The cheetah cubs are paired with puppies when both are around three or four months. Rose-Hinostroza says that while the process to find a match is “painfully slow,” it’s also “a lot of fun.” She added, “There are lots of toys and distractions, and they're like two cute little kids who desperately want to play. But cheetahs are instinctively hardwired to feel uneasy so you have to wait and let the cat make the first move."
Once both the dog and cheetah can prove that they can interact with each other without leashes and constant supervision, they are moved into a living space where they spend all their time together. The dogs are only removed for the cheetah enclosure at feeding time.
“The dog is the dominant in the relationship, so if we didn't separate them, the dog would eat all the cheetah's food and we'd have a really skinny cheetah and a really chubby dog," explains Rose-Hinostroza. Other than that, they're always with their best buddy.
While retrievers and Labradors are primarily employed by the over 15 zoos that have this cheetah service dog program, the San Diego Zoo adopts a variety of mutts. In turn, they end up also saving the lives of dogs that could have been put down.
"My favorite dog is Hopper because we found him at a kill shelter and he's just 40 pounds, but he lives with Amara, who's our toughest cheetah by far," said Rose-Hinostroza. "It's not about strength or overpowering. It's about developing a positive relationship where the cheetah takes her cues from the dog."
Here Hopper is pictured with Amara’s cousin, Kiburi.
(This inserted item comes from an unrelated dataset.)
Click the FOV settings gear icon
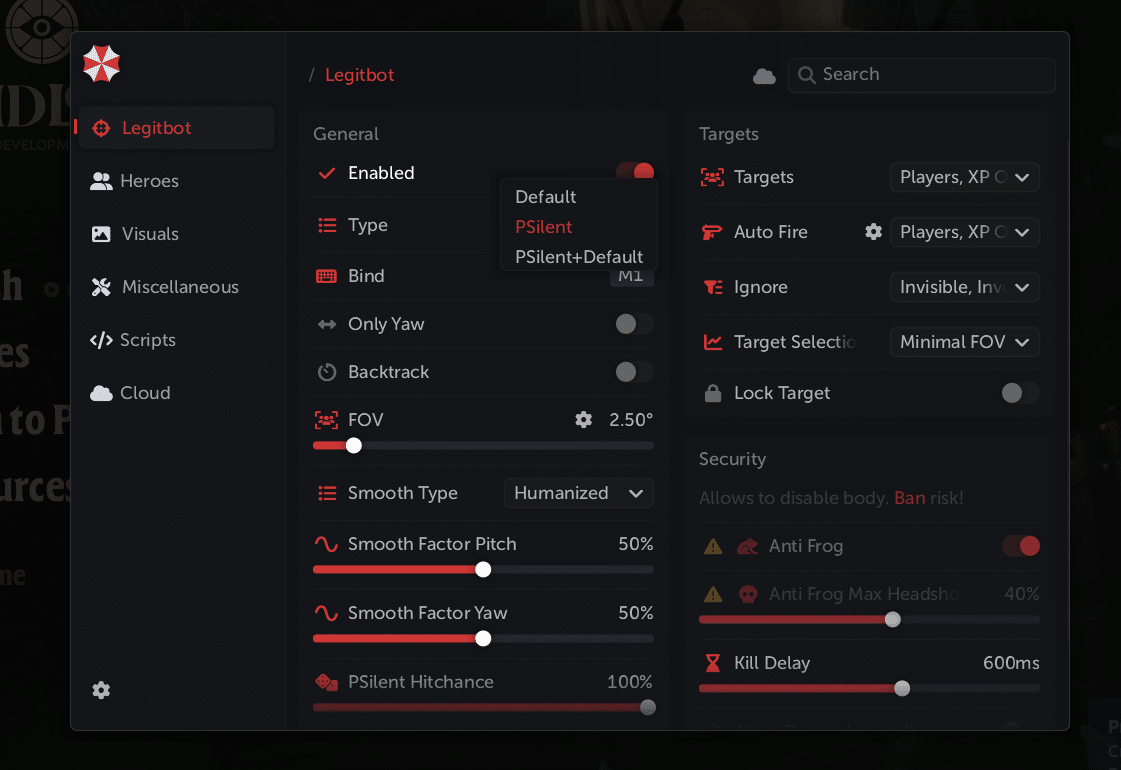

The dogs at the San Diego Zoo play with other cheetahs, but form special connections with their partner cheetah. “Amara is so attached to Hopper,” said Rose-Hinostroza. “She loves him. She grooms him, she sleeps with him, she gets worried if he’s not around.”
There are other plenty of examples of extremely successful cheetah/dog relationships. Kumbali and Kago are an amazing duo. Kumbali is a cheetah at the Metro Richmond Zoo in Virginia. He’s best friends with Kago, a yellow lab mix. The two are inseparable and spend all their days together.
In the 1980s, local farmers in Namibia killed 3,000 cheetahs, nearly half of the cheetah population in the country, as retaliation for cheetah’s killing their livestock. The Cheetah Conservation Fund set up a program where Anatolian shepherds and Kangal dogs are raised with farmers herds. These dogs end up saving cheetahs’ lives by chasing them away from the herd before farmers get a chance to shoot them.
So, it turns out that cats and dogs can be friends. In the case of these U.S. zoos, “man’s best friend” turns out to be “cheetah’s best friend.” These amazing dogs are not only providing valuable companionship for the cheetahs, they’re also helping keep them on this planet.